Members of the committee should include the following:

  • discharge planning specialist (chair),
  • director of case management,
  • manager of social work,
  • physician advisor,
  • finance department representative in charge of Medicaid applications,
  • finance department representative in charge of cost outlier determinations,
  • legal department as needed,
  • ethics department as needed,
  • hospitalist or physician of record as needed, and
  • family member as needed.

The discharge planning specialist should come prepared to present each patient on the long-stay list and to discuss the causes of the long stay and any interventions applied or plans to do so. The finance department should present the financial barriers to the patient’s discharge as well as the current charges applied to the admission. The team should brainstorm and identify any potential solutions not already applied by the specialist.

Some ad hoc members may be included as needed such as the legal department, ethics department, the patient’s hospitalist or physician of record as appropriate, and/or a family member. If a family member is included, the team should be as small as possible so as not to overwhelm or frighten the family member.

The following can be used to create your own job description for the discharge planning specialist:

JOB SUMMARY: This position serves as a resource to case managers and/or social workers working with complex to discharge patients. The discharge planning specialist carries a caseload of complex patients identified by day, dollar, or time intensity outlier designation.

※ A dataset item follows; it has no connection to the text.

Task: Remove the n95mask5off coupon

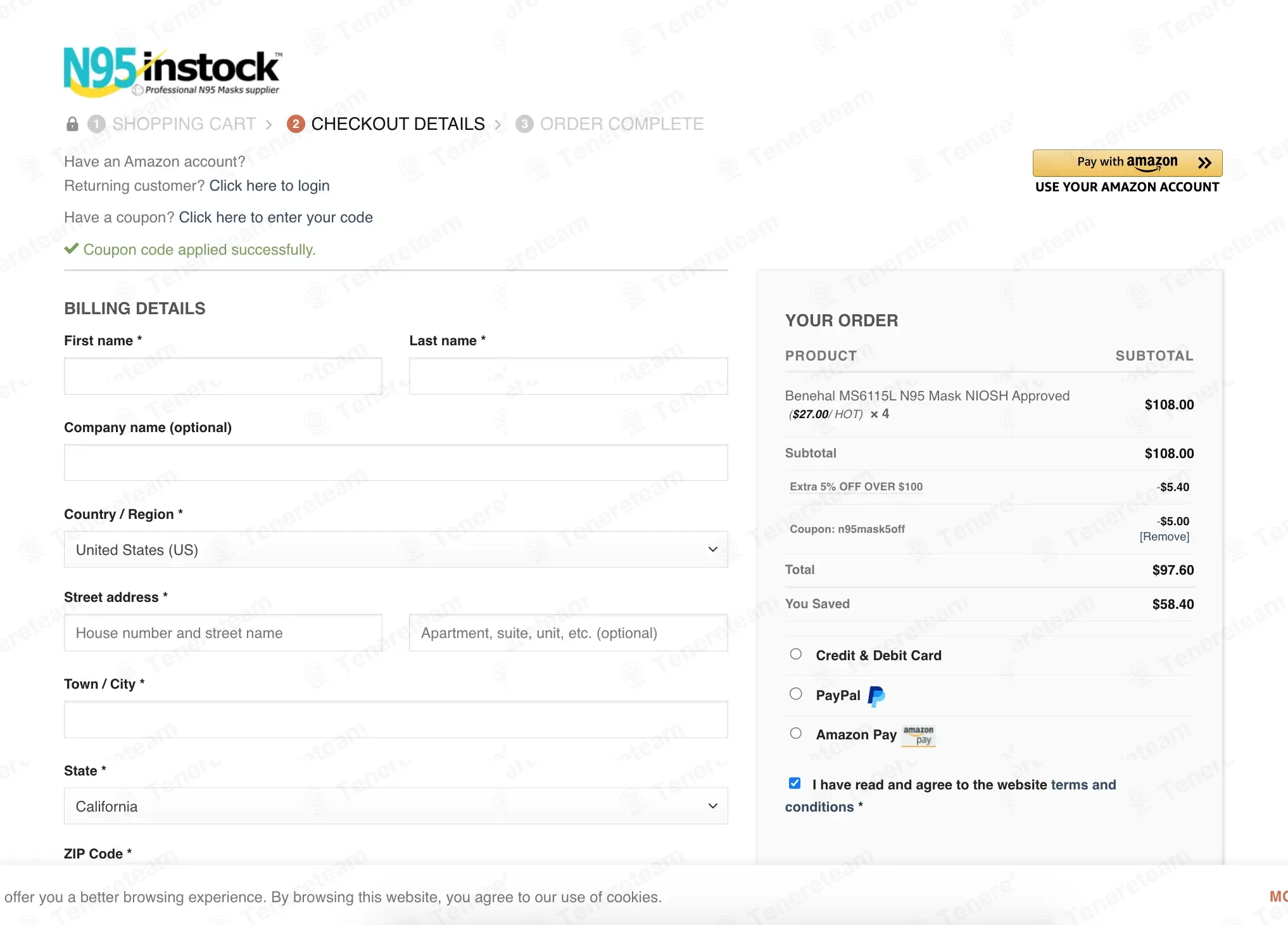Action: tap(1165, 537)
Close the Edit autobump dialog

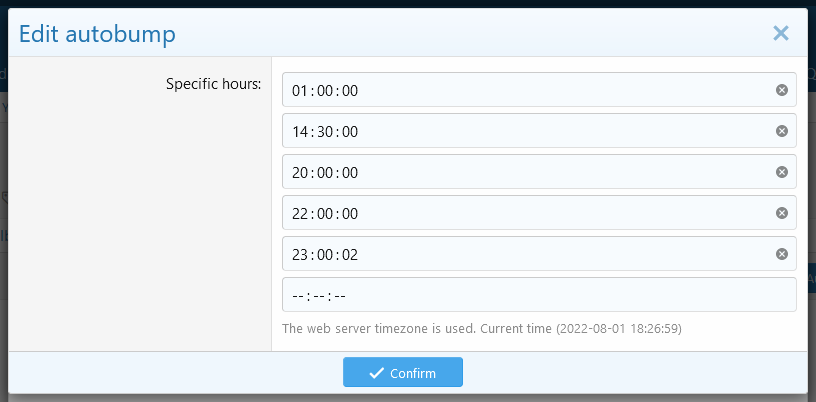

Analyzes data to understand the causes and corrective actions for this subset of patients.


  1. Focuses on the most complex, time-consuming discharge planning issues/patients.
  2. Selects patients from those exceeding the hospital’s self-selected long stay threshold.
  3. Manages these patients in conjunction with the RN case manager.
  4. Coordinates the discharge planning process for complex patients, including those with greater psychosocial acuity, or having time-sensitive needs.
  5. Serves as a resource to any social worker or RN case manager who has a complex patient requiring intensive discharge planning.
  6. Serves as a resource to city, state, national and international discharge planning challenges such as legal, police, and community liaisons.
  7. Collects and analyzes data regarding referrals and complex cases.


To summarize our discussion this month on long-stay patient management, below is a series of strategies for incorporation into your case management department’s processes.

Strategy #1: Identify Long Length of Stay Patients and Related Issues.

  • Define and select your long length of stay categories.
  • Select your target long length of stay metric/cutoff point.
  • Once patients exceed this benchmark, they should be reviewed more intensely.

Strategy #2: Review Length of Stay Issues During Interdisciplinary Care Rounds.

  • Discuss the expected against actual length of stay.
  • Share the prolonged length of stay issues with the team.
  • Even though the problem may not be immediately correctable, it still needs to be discussed each day so the team does not lose sight of the issue or the patient.

Strategy #3: Conduct Weekly Long Length of Stay Rounds.

  • Occur weekly in addition to daily rounds.
  • Focus on predefined long length of stay patients.
  • Attended by case management, social work, nursing.
  • Progress against corrective actions should be discussed.

Strategy #4: Implement Discharge Planning Specialist Position.

  • Select social worker or RN case manager to fill position.
  • Keep caseloads manageable.
  • Report data to utilization review committee.

Strategy #5: Determine Which Patients are Acute.

  • All non-acute patients should be referred to the discharge planning specialist.
  • This will help to offset the workload of the RN case managers and social workers.
  • For acute patients, the RN case manager should review daily to determine any changes in status that may require a change in level of care.
  • The earlier these patients are identified, the earlier the process can be initiated.